Engaging in the sale of cash-secured puts on stocks one is content with owning provides an excellent avenue for generating additional income. A cash-secured put involves crafting an at-the-money or out-of-the-money put option while simultaneously earmarking sufficient cash to acquire the underlying stock. The objective is either to allow the put to expire worthless, retain the premium, or to be assigned and procure the stock at a price below the current market value. Put sellers must comprehend that they might be obligated to acquire 100 shares at the strike price.
The Rationale for Trading Cash-Secured Puts
Selling cash-secured puts constitutes a bullish strategy, though it’s slightly less bullish than outright stock ownership. If an investor is exceptionally bullish, strategies like long calls or bull call spreads might be more suitable. Investors typically sell puts on stocks they anticipate will remain stable, experience a modest increase, or, at worst, avoid a significant decline.
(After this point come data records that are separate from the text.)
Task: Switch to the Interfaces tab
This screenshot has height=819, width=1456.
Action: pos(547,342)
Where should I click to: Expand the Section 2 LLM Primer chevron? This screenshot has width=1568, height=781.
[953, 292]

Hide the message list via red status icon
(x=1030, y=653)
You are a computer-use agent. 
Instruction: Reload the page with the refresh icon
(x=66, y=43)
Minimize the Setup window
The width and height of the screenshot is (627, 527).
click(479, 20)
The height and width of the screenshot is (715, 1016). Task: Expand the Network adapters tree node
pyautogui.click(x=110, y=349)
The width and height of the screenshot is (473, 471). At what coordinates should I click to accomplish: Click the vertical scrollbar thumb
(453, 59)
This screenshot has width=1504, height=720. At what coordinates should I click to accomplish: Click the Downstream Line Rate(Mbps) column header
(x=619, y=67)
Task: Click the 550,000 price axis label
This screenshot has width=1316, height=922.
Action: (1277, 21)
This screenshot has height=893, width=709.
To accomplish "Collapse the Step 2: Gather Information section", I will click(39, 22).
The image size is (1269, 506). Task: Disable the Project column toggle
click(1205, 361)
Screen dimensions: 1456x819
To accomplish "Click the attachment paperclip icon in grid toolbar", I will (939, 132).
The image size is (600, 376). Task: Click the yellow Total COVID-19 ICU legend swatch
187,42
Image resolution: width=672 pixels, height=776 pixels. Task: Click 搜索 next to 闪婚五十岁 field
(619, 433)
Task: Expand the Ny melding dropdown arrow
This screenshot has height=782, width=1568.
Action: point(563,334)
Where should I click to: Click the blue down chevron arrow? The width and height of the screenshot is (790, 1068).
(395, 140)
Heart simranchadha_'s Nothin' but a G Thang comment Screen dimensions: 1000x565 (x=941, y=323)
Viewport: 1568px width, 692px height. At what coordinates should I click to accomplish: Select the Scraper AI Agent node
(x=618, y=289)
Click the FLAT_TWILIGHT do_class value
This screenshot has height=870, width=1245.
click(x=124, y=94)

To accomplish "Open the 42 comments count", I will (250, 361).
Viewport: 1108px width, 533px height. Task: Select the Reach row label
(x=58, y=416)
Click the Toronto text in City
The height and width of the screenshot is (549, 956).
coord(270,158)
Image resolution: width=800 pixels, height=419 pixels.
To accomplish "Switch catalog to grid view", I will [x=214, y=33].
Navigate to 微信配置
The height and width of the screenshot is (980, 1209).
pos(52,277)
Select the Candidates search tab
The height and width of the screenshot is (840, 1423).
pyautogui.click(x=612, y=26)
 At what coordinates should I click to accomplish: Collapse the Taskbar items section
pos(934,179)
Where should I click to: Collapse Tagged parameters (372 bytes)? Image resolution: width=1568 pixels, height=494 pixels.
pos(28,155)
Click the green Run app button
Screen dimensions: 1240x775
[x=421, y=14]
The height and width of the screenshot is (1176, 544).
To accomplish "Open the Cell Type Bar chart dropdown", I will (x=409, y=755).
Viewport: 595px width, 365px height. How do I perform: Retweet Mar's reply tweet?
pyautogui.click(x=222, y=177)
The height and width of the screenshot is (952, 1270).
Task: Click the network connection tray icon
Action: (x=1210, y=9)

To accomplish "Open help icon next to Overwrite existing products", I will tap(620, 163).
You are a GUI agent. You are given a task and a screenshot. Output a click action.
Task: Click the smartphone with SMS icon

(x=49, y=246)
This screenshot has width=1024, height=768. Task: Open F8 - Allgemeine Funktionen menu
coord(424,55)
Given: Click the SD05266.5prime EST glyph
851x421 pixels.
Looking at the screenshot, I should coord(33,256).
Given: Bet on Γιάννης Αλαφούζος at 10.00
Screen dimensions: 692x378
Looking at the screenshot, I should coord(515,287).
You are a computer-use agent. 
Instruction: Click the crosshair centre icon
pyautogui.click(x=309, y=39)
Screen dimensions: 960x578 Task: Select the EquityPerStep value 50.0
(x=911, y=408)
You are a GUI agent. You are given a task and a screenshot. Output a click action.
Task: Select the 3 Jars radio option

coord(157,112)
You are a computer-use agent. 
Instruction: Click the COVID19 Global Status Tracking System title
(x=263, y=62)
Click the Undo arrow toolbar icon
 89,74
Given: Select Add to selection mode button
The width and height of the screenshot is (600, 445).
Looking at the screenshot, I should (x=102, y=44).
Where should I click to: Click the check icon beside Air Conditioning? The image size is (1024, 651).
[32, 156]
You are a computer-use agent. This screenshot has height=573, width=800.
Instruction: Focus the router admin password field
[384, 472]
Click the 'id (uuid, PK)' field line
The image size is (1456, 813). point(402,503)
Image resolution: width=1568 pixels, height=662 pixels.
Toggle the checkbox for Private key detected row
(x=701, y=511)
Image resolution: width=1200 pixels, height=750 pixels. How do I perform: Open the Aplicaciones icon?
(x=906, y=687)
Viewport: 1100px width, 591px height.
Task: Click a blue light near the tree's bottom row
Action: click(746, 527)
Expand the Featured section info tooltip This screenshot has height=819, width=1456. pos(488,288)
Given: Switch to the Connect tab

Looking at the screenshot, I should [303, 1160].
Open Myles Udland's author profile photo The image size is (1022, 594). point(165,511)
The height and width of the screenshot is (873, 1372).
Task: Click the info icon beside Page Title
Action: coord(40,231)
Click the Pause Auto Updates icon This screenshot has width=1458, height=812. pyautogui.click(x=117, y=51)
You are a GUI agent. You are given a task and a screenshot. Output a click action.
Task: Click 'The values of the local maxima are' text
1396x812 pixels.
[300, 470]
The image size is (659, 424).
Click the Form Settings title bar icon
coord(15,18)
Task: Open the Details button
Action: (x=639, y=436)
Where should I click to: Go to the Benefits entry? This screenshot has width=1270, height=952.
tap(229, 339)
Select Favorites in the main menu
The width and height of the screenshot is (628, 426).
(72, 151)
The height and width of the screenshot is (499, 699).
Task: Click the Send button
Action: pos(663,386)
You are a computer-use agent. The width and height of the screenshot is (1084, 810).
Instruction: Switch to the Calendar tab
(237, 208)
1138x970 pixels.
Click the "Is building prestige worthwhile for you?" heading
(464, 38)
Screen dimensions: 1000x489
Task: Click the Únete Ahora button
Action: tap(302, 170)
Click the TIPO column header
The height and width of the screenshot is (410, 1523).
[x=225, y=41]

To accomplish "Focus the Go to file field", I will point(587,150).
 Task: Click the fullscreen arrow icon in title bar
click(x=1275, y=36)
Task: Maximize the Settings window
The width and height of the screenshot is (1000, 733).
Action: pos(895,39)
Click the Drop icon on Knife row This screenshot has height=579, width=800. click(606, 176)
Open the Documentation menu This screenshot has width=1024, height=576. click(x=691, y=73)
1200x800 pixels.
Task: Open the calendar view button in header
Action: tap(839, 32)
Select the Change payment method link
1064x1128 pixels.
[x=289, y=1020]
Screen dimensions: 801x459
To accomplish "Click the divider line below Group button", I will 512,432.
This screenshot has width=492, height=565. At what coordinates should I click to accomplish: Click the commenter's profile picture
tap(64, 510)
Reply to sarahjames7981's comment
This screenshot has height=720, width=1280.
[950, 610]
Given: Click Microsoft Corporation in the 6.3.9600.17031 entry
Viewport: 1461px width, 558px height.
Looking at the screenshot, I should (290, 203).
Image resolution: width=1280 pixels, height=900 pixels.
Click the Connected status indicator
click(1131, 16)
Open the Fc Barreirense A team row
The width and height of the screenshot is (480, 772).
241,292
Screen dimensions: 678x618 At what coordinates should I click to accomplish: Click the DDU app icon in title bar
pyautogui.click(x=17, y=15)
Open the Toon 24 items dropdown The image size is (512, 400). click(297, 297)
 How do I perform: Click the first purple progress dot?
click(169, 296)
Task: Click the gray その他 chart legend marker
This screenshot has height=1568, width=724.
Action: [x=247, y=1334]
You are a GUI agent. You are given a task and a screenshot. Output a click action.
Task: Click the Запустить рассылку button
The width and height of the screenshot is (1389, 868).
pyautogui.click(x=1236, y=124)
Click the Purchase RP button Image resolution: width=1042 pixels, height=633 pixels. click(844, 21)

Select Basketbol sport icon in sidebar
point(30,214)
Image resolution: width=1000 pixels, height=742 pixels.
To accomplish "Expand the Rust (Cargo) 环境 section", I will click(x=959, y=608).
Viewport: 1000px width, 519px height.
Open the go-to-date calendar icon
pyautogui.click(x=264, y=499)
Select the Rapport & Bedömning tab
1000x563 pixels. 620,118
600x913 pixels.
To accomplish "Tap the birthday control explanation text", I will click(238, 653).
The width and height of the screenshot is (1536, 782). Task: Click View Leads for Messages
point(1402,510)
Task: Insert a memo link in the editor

Cash-secured put sellers allocate sufficient capital to buy the shares and are content with taking ownership if the put buyer exercises their right. On the contrary, naked put sellers have no intention of owning the stock and solely aim to generate premium through option-selling strategies.
The bullishness of a cash-secured put investor determines the proximity of the put to the current stock price. Selling closer to the market price generates more premiums and enhances the likelihood of assignment. Conversely, selling deep out-of-the-money results in less premium and a lower probability of assignment.
Example of PFE Cash-Secured Put
Pfizer (NYSE:PFE), a venerable defensive stock with a 5.67% dividend yield, is an illustrative example. With PFE trading at $29.28 yesterday, the February put option with a $28 strike price was trading around $0.90. Sellers of this put would receive $90 in option premium and commit to buying 100 shares of PFE for $28 by February 16, irrespective of whether PFE is trading at $25, $20, or even $10.
However, if PFE remains above $28, the put option expires worthless, and the trader retains the $90 premium. The net capital at risk equals the strike price of $28, less the $0.90 option premium. In the event of an assignment, the net cost basis would be $28.10, presenting a 7.45% discount from the previous day’s trading price of $29.28.
If PFE remains above $28, the return on capital is calculated as $90 / $2,710 = 3.32% in 74 days, translating to a 16.38% annualized return. This implies that the put seller either achieves a 16.38% annualized return or acquires a high-yielding stock at a 7.45% discount.
Company Details
PFE’s technical outlook indicates a 100% Sell with a Strong short-term outlook.
Long-term indicators support the continuation of the trend.
Among the 17 analysts covering PFE, 7 rate it as a Strong Buy, 1 as a Moderate Buy, and 9 as a Hold.
Pfizer Inc., a global biopharmaceutical company, boasts a sustainable pipeline with multiple late-stage programs driving growth. It operates in six business units: Oncology, Inflammation and Immunology, Rare Disease, Hospital, Vaccines, and Internal Medicine.
Pfizer recently spun off its Upjohn unit, merging it with Mylan to create Viatris, a new generic pharmaceutical company. The Consumer Healthcare segment joined Glaxo’s unit to establish a joint venture.
Conclusion
While this strategy demands substantial capital, it offers an effective means of generating income from desired stock holdings. If assigned, investors can enjoy a 5.67% dividend yield from PFE. This approach can be applied to other stocks, but caution is advised, especially for those new to the process. Risk-averse traders may consider purchasing an out-of-the-money put to safeguard against downside risks. It’s essential to remember the inherent risks in options trading, with potential losses reaching 100%.